▸ **Tâches**:
1. Restituez fidèlement le passage du texte sur l'autopsie rituelle qui va de « Ce genre d’autopsie » à « cette conversation humano-spirituelle. ».
2. Reprenez le texte sur l'autopsie rituelle à partir de l'endroit où il s'arrête, en poursuivant son récit.

▸ **Texte à lire**:

Ce genre d’autopsie culturelle est d’un modus operandi singulier. Le corps est coupé latéralement au-dessous des côtes sans gants, sans cache-nez et tous les organes internes sont enlevés pour être ensevelis à part. Puis, le cadavre sans organes internes est installé dans la chambre principale sous un suaire, de la tête au cou.
 
Après l’opération, le rituel veut que le dissecteur passe la nuit à ciel ouvert, en dehors de sa maison. Il doit se retrouver surtout sur  la cour, pour répondre aux questions des esprits, au cas où la personne a été tuée par un loa haïssable. Et, ceci dans la plus grande discrétion. Pas un seul citoyen n’ait droit à l’information sur cette conversation humano-spirituelle.

▸ **Matériel fourni**:
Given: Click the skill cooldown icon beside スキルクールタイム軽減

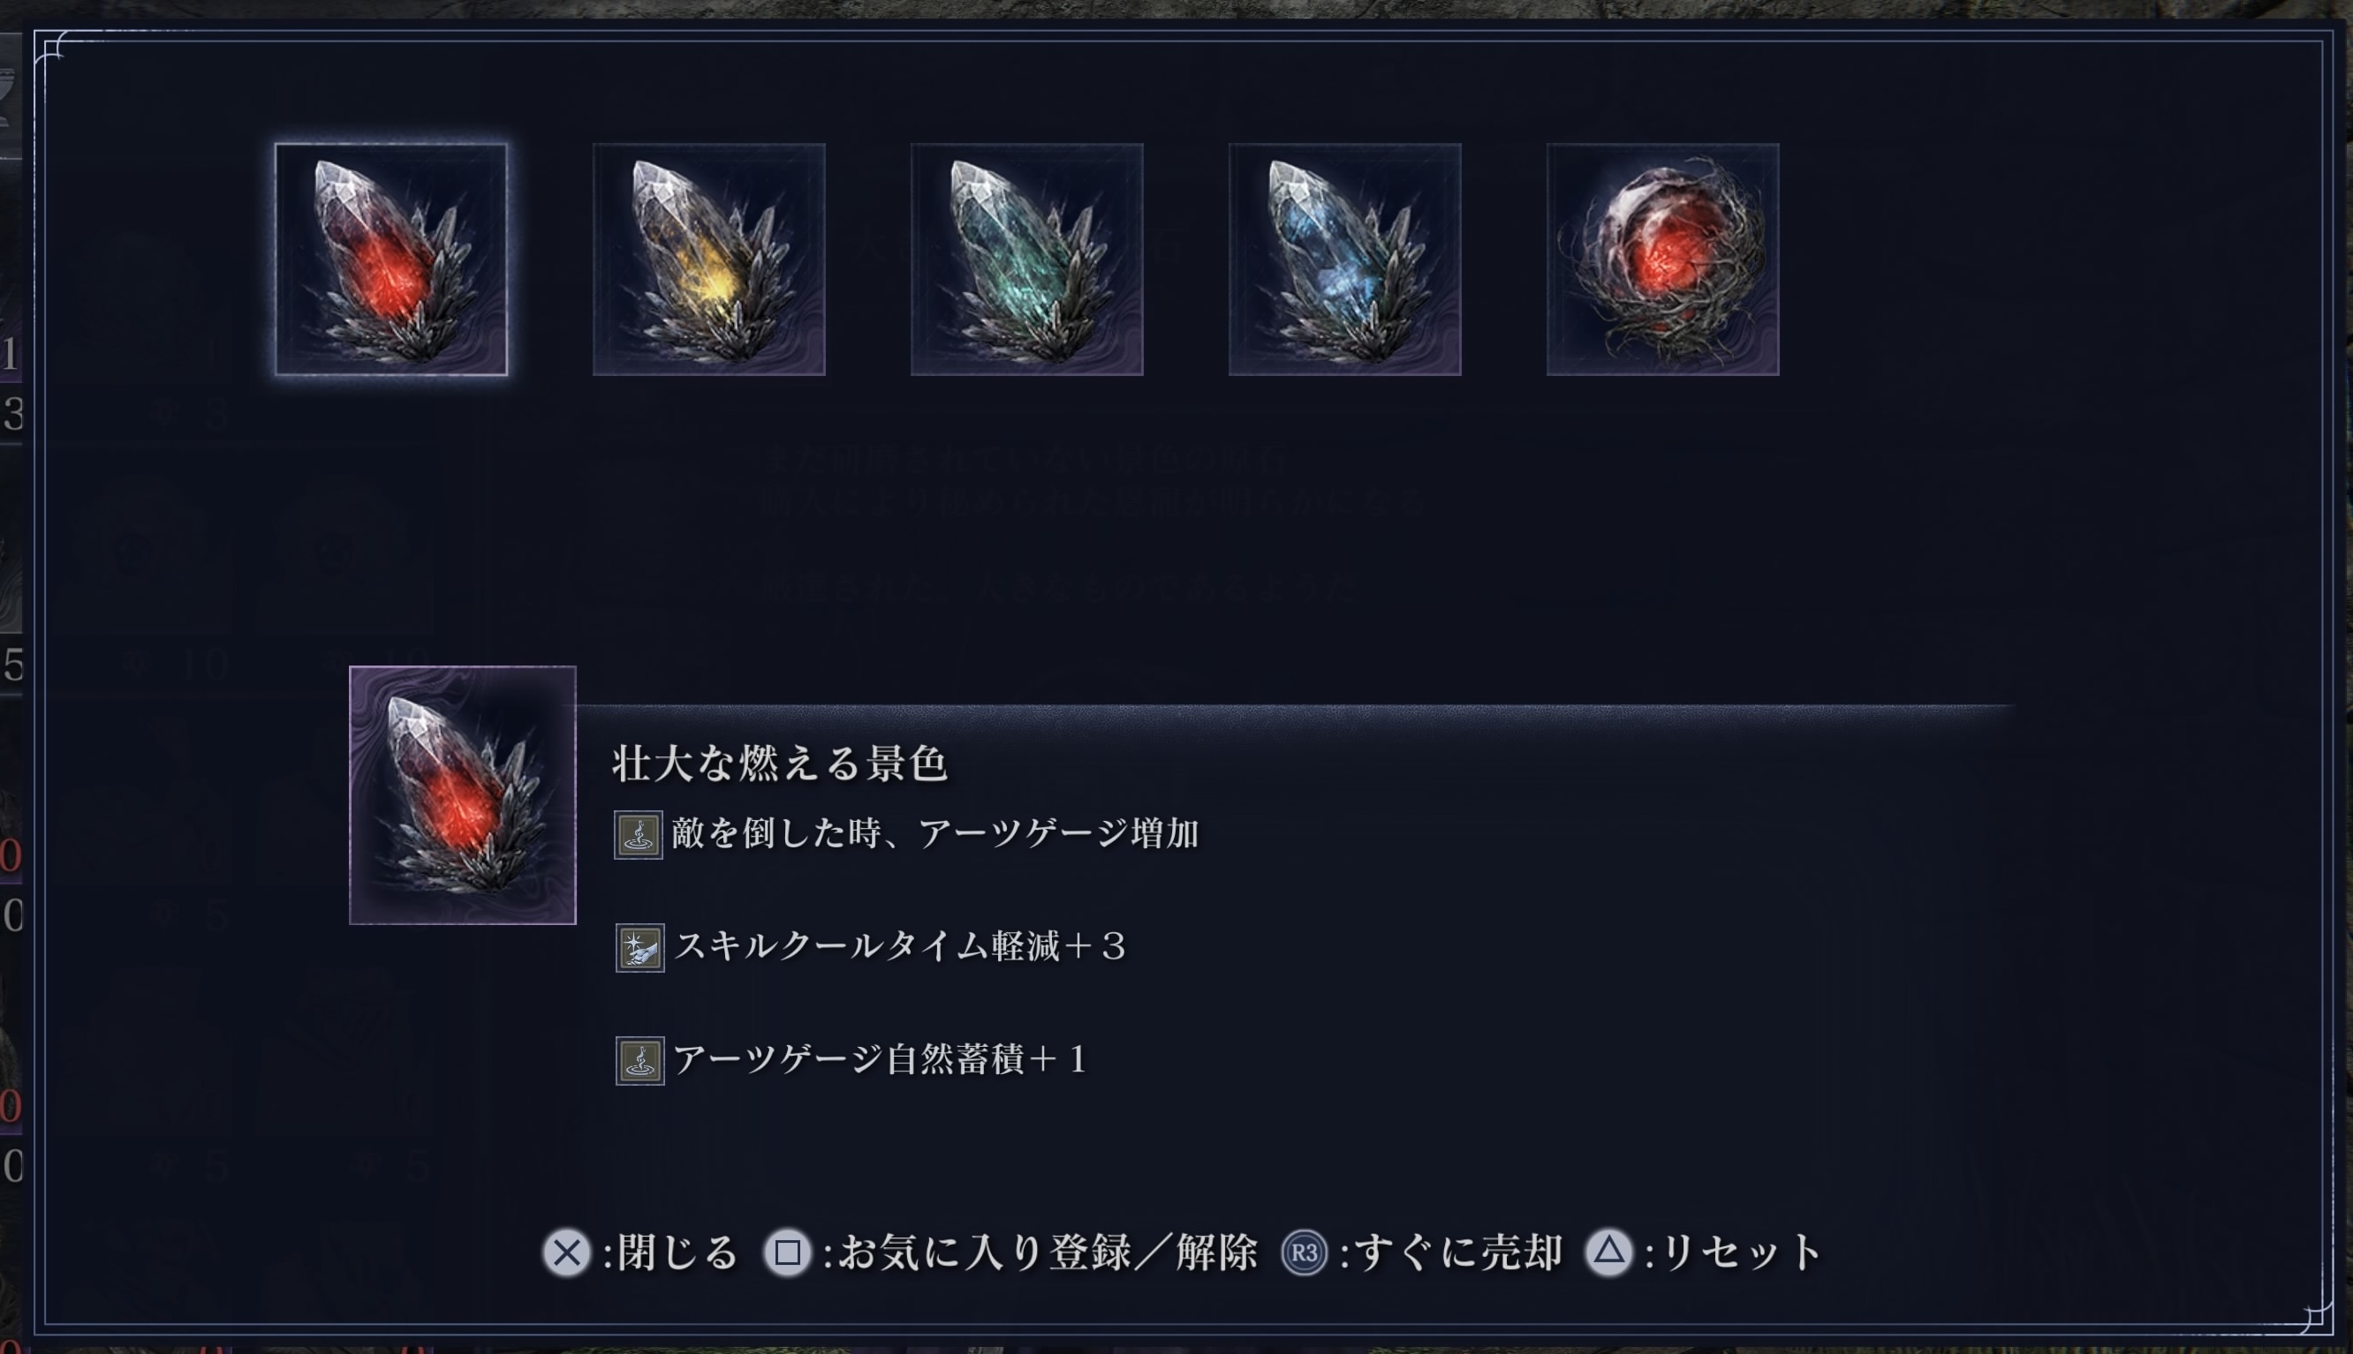Looking at the screenshot, I should point(640,948).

▸ **Réponses par tâche**:
1.
Ce genre d’autopsie culturelle est d’un modus operandi singulier. Le corps est coupé latéralement au-dessous des côtes sans gants, sans cache-nez et tous les organes internes sont enlevés pour être ensevelis à part. Puis, le cadavre sans organes internes est installé dans la chambre principale sous un suaire, de la tête au cou.
 
Après l’opération, le rituel veut que le dissecteur passe la nuit à ciel ouvert, en dehors de sa maison. Il doit se retrouver surtout sur  la cour, pour répondre aux questions des esprits, au cas où la personne a été tuée par un loa haïssable. Et, ceci dans la plus grande discrétion. Pas un seul citoyen n’ait droit à l’information sur cette conversation humano-spirituelle.

2.
La date de l’enterrement est fixée par la famille. Il est, toutefois, courant que la mise en terre soit prévue pour lendemain, mais les années post Duvaliéristes et la prolifération des morgues et des maisons funéraires ont changé la donne. Aujourd’hui, un cadavre peut être gardé durant une quinzaine de jours à la morgue.
 
Après les obsèques, une veillée de prière aura lieu le samedi suivant, sauf dans le cas d’une mort cruelle*(suicide, accident, noyade), où elle est fixée à un an et un jour après.  Cependant, cette cérémonie particulière sera officiée par un chantre connu pour son expertise dans les cantiques, soit en latin soit en français. Les Ave Maria, les Paters Noster et les Neuvaines sont répétés à l’unisson. Au lendemain dimanche, c’est le jour de la grande visite. Les amis, les accointances, les voisins et les membres de la famille se réunissent pour honorer la mémoire du défunt ou de la défunte. C’est un jour de festin dans la douleur. Nourritures, Colas, Clairin et autres boissons sont souvent servis.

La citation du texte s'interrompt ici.